提交任务时,最后一个executor 执行时间 超过了 160s 导致 timeout而退出,造成任务重新执行造成用时过长。具体请看下面介绍:

// :: WARN spark.HeartbeatReceiver: Removing executor  with no recent heartbeats:  ms exceeds timeout  ms
// :: ERROR cluster.YarnClusterScheduler: Lost executor on slave10: Executor heartbeat timed out after ms
// :: WARN scheduler.TaskSetManager: Lost task 0.0 in stage 0.0 (TID , slave10): ExecutorLostFailure (executor exited caused by one of the running tasks) Reason: Executor heartbeat timed out after ms
// :: INFO scheduler.DAGScheduler: Executor lost: (epoch )
// :: INFO cluster.YarnClusterSchedulerBackend: Requesting to kill executor(s)
// :: INFO scheduler.TaskSetManager: Starting task 0.1 in stage 0.0 (TID , slave06, partition ,RACK_LOCAL, bytes)
// :: INFO storage.BlockManagerMasterEndpoint: Trying to remove executor from BlockManagerMaster.
// :: INFO storage.BlockManagerMasterEndpoint: Removing block manager BlockManagerId(, slave10, )
// :: INFO storage.BlockManagerMaster: Removed successfully in removeExecutor
// :: INFO scheduler.DAGScheduler: Host added was in lost list earlier: slave10
// :: INFO yarn.ApplicationMaster$AMEndpoint: Driver requested to kill executor(s) .
// :: INFO scheduler.TaskSetManager: Finished task 0.1 in stage 0.0 (TID ) in ms on slave06 (/)
// :: INFO scheduler.DAGScheduler: ResultStage (saveAsNewAPIHadoopFile at DataFrameFunctions.scala:) finished in 162.495 s
初步估计是  因为最后一步用到的计算多,但是 spark的堆外内存配置低 如下所示
spark.yarn.executor.memoryOverhead executorMemory * 0.10, with minimum of 384
故加大配置,如下:
spark-submit --master yarn --deploy-mode cluster --driver-memory 2G --num-executors 6 --executor-memory 2G --conf spark.yarn.executor.memoryOverhead=512 --conf spark.yarn.driver.memoryOverhead=512 经测试上述问题不复存在!
 

spark yarn任务的executor 无故 timeout之原因分析的更多相关文章

  1. spark异常篇-Removing executor 5 with no recent heartbeats: 120504 ms exceeds timeout 120000 ms 可能的解决方案

    问题描述与分析 题目中的问题大致可以描述为: 由于某个 Executor 没有按时向 Driver 发送心跳,而被 Driver 判断该 Executor 已挂掉,此时 Driver 要把 该 Exe ...

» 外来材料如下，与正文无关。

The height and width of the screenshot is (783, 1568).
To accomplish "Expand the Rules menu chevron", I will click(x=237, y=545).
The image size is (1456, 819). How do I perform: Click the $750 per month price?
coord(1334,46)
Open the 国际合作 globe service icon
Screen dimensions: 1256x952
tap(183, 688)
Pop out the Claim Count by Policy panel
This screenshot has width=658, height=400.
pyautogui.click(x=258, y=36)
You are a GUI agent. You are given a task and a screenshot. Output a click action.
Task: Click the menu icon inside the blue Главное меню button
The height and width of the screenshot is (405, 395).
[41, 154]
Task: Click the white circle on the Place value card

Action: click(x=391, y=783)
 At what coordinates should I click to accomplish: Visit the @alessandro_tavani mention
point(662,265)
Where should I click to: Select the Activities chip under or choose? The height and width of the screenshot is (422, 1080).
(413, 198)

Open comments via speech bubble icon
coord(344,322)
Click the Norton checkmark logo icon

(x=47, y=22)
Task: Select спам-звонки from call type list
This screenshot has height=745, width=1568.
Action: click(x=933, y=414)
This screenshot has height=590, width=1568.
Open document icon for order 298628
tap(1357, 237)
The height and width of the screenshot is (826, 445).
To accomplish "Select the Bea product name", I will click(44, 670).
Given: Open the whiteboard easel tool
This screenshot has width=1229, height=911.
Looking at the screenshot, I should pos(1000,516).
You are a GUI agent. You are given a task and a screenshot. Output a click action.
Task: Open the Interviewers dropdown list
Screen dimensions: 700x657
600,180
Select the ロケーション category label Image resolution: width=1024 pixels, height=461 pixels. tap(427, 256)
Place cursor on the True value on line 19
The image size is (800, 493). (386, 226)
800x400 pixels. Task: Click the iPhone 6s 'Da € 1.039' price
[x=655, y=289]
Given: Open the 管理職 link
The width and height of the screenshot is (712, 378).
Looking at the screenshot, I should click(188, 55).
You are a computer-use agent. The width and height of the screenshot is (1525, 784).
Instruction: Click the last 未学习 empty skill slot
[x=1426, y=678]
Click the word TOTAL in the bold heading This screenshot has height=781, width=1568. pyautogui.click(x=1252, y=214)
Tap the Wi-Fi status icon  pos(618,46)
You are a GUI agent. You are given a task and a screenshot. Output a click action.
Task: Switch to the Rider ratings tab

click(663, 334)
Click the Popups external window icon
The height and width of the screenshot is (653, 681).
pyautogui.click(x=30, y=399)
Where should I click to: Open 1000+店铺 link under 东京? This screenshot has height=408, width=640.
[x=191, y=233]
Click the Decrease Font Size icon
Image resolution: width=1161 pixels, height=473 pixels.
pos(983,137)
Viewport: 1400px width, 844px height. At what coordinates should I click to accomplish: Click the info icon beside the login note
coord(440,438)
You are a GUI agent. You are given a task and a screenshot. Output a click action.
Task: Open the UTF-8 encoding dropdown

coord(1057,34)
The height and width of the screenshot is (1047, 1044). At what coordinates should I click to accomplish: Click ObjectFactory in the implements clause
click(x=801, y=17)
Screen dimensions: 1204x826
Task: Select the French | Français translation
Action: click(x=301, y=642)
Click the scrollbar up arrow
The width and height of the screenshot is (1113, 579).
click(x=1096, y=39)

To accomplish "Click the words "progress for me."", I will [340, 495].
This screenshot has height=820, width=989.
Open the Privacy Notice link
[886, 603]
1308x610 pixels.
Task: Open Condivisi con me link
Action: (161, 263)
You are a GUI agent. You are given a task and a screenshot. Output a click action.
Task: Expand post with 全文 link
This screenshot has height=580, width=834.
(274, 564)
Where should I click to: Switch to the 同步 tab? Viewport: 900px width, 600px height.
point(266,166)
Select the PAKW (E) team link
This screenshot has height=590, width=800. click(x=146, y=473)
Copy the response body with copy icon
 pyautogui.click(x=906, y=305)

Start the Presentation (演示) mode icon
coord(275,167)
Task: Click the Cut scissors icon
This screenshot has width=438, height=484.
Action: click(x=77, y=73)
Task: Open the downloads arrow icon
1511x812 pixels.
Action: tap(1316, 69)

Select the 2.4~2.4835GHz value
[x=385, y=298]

  2. Hive-Container killed by YARN for exceeding memory limits. 9.2 GB of 9 GB physical memory used. Consider boosting spark.yarn.executor.memoryOverhead.

    Caused by: org.apache.spark.SparkException: Job aborted due to stage failure: Task times, most recen ...

  3. Spark On Yarn中spark.yarn.jar属性的使用

    今天在测试spark-sql运行在yarn上的过程中,无意间从日志中发现了一个问题: spark-sql --master yarn // :: INFO Client: Requesting a n ...

  4. Spark On Yarn报警告信息 WARN yarn.Client: Neither spark.yarn.jars nor spark.yarn.archive is set, falling back to uploading libraries under SPARK_HOME.

    1 贴出完整日志信息 // :: INFO client.RMProxy: Connecting to ResourceManager at hdp1/ // :: INFO yarn.Client: ...

  5. spark.yarn.jar和spark.yarn.archive的使用

    启动Spark任务时,在没有配置spark.yarn.archive或者spark.yarn.jars时, 会看到不停地上传jar非常耗时:使用spark.yarn.archive可以大大地减少任务的 ...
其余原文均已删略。